Segment Start: Information supplied
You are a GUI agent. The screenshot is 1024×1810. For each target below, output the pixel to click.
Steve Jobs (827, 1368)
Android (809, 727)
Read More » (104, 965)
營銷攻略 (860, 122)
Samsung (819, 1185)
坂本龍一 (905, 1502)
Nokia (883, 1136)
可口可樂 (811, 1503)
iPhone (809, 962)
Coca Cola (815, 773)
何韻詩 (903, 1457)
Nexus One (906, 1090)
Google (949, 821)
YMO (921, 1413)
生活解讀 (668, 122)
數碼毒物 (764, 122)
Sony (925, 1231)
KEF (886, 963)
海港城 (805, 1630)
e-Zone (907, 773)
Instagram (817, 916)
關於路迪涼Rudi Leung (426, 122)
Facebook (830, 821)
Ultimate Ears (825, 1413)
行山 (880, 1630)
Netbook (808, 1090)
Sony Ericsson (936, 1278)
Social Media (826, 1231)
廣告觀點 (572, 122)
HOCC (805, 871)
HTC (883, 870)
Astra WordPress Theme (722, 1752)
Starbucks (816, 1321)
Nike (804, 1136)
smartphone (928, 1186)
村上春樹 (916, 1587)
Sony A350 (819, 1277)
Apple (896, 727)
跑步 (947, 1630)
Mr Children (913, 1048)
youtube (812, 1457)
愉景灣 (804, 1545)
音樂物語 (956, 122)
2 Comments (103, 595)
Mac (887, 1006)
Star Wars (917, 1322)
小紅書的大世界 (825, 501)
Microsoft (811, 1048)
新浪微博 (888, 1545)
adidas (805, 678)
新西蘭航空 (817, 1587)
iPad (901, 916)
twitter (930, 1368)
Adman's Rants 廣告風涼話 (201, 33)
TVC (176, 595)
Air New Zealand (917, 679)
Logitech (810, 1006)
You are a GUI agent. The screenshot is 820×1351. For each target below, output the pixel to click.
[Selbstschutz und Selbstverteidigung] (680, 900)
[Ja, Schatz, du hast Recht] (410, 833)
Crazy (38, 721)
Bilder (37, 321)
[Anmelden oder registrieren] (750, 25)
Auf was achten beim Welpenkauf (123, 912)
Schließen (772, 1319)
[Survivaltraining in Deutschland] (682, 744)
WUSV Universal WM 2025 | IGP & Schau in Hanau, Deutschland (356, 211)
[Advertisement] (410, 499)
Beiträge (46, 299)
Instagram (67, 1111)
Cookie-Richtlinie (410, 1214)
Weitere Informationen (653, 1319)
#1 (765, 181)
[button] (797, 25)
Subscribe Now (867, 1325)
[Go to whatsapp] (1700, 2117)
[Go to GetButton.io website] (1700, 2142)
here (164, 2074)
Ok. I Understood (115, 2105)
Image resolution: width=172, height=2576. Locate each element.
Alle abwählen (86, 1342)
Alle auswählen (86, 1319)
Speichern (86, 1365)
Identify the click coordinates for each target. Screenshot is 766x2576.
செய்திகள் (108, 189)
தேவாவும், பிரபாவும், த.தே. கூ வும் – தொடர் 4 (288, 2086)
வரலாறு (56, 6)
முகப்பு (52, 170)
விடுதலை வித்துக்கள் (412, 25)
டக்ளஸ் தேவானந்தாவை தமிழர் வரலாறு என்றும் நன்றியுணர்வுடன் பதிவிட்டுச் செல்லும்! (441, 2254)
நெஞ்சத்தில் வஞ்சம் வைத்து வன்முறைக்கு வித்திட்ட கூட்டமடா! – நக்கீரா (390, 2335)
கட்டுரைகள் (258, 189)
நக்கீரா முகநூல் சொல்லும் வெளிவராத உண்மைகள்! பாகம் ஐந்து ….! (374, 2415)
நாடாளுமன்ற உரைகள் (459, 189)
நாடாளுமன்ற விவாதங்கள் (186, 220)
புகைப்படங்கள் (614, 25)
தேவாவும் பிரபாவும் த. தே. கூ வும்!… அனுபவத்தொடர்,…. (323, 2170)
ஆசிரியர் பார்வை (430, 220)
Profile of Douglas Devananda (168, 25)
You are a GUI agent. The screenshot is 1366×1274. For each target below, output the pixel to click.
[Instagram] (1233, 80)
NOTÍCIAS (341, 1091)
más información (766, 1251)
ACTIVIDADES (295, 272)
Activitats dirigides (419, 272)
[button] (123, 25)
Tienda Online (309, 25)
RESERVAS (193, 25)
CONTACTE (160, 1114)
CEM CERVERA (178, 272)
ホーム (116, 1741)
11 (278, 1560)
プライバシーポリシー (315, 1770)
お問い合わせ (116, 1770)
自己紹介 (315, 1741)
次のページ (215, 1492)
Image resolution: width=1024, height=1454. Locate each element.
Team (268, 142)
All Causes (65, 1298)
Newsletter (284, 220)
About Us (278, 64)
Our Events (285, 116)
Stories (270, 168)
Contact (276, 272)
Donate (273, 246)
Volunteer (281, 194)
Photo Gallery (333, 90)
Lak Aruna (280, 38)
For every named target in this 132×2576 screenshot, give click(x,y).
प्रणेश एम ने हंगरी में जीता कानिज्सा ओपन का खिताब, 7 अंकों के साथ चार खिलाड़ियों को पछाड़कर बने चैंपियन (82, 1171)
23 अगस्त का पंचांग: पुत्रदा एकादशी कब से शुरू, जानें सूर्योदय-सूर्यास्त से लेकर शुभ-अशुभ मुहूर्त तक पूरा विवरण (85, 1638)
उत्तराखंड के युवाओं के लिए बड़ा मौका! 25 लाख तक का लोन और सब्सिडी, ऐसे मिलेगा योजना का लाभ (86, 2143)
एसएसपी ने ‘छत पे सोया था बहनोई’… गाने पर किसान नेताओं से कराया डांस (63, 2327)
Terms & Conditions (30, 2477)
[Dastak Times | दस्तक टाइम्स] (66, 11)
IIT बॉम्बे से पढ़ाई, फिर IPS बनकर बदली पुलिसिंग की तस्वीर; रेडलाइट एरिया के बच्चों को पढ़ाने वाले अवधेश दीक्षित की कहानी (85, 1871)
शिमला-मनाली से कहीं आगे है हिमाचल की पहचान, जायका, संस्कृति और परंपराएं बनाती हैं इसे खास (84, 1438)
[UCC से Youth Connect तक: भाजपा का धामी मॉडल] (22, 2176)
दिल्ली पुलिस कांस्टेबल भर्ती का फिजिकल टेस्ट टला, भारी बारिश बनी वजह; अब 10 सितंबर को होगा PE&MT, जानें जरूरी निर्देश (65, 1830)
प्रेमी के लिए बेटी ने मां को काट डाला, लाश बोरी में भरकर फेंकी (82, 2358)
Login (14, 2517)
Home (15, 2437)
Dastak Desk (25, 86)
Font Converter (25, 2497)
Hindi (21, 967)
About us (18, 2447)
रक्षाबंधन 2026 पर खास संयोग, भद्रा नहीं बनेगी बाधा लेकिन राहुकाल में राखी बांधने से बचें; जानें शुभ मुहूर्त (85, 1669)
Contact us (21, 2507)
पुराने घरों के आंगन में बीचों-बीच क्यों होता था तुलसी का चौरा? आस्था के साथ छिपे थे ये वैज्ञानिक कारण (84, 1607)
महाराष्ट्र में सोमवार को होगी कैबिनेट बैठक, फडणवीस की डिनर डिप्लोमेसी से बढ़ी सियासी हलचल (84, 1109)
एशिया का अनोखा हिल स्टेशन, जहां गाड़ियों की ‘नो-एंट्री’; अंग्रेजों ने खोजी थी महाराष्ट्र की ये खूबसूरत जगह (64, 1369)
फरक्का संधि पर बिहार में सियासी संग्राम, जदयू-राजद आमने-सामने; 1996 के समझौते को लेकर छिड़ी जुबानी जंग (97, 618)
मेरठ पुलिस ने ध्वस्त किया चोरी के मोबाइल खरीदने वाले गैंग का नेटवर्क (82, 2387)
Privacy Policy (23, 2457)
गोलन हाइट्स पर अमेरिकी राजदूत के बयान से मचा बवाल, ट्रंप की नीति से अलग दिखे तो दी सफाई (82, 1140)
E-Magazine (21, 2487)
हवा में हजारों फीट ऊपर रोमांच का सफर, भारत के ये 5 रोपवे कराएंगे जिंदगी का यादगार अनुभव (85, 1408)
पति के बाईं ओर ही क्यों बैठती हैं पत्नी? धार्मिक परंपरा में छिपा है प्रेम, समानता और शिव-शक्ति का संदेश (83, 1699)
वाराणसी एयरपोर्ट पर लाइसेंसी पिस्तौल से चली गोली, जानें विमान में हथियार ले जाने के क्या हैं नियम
Segment End: Information supplied
Task statement: The lines to return begin at the first line of the records and end at the line holding "[Ja, Schatz, du hast Recht] (410, 833)"; please return them exactly, including both, and nothing beyond.

Solution for this problem:
You are a GUI agent. The screenshot is 1024×1810. For each target below, output the pixel to click.
Steve Jobs (827, 1368)
Android (809, 727)
Read More » (104, 965)
營銷攻略 (860, 122)
Samsung (819, 1185)
坂本龍一 (905, 1502)
Nokia (883, 1136)
可口可樂 (811, 1503)
iPhone (809, 962)
Coca Cola (815, 773)
何韻詩 (903, 1457)
Nexus One (906, 1090)
Google (949, 821)
YMO (921, 1413)
生活解讀 (668, 122)
數碼毒物 (764, 122)
Sony (925, 1231)
KEF (886, 963)
海港城 (805, 1630)
e-Zone (907, 773)
Instagram (817, 916)
關於路迪涼Rudi Leung (426, 122)
Facebook (830, 821)
Ultimate Ears (825, 1413)
行山 (880, 1630)
Netbook (808, 1090)
Sony Ericsson (936, 1278)
Social Media (826, 1231)
廣告觀點 (572, 122)
HOCC (805, 871)
HTC (883, 870)
Astra WordPress Theme (722, 1752)
Starbucks (816, 1321)
Nike (804, 1136)
smartphone (928, 1186)
村上春樹 (916, 1587)
Sony A350 (819, 1277)
Apple (896, 727)
跑步 (947, 1630)
Mr Children (913, 1048)
youtube (812, 1457)
愉景灣 (804, 1545)
音樂物語 (956, 122)
2 Comments (103, 595)
Mac (887, 1006)
Star Wars (917, 1322)
小紅書的大世界 (825, 501)
Microsoft (811, 1048)
新浪微博 (888, 1545)
adidas (805, 678)
新西蘭航空 (817, 1587)
iPad (901, 916)
twitter (930, 1368)
Adman's Rants 廣告風涼話 (201, 33)
TVC (176, 595)
Air New Zealand (917, 679)
Logitech (810, 1006)
You are a GUI agent. The screenshot is 820×1351. For each target below, output the pixel to click.
[Selbstschutz und Selbstverteidigung] (680, 900)
[Ja, Schatz, du hast Recht] (410, 833)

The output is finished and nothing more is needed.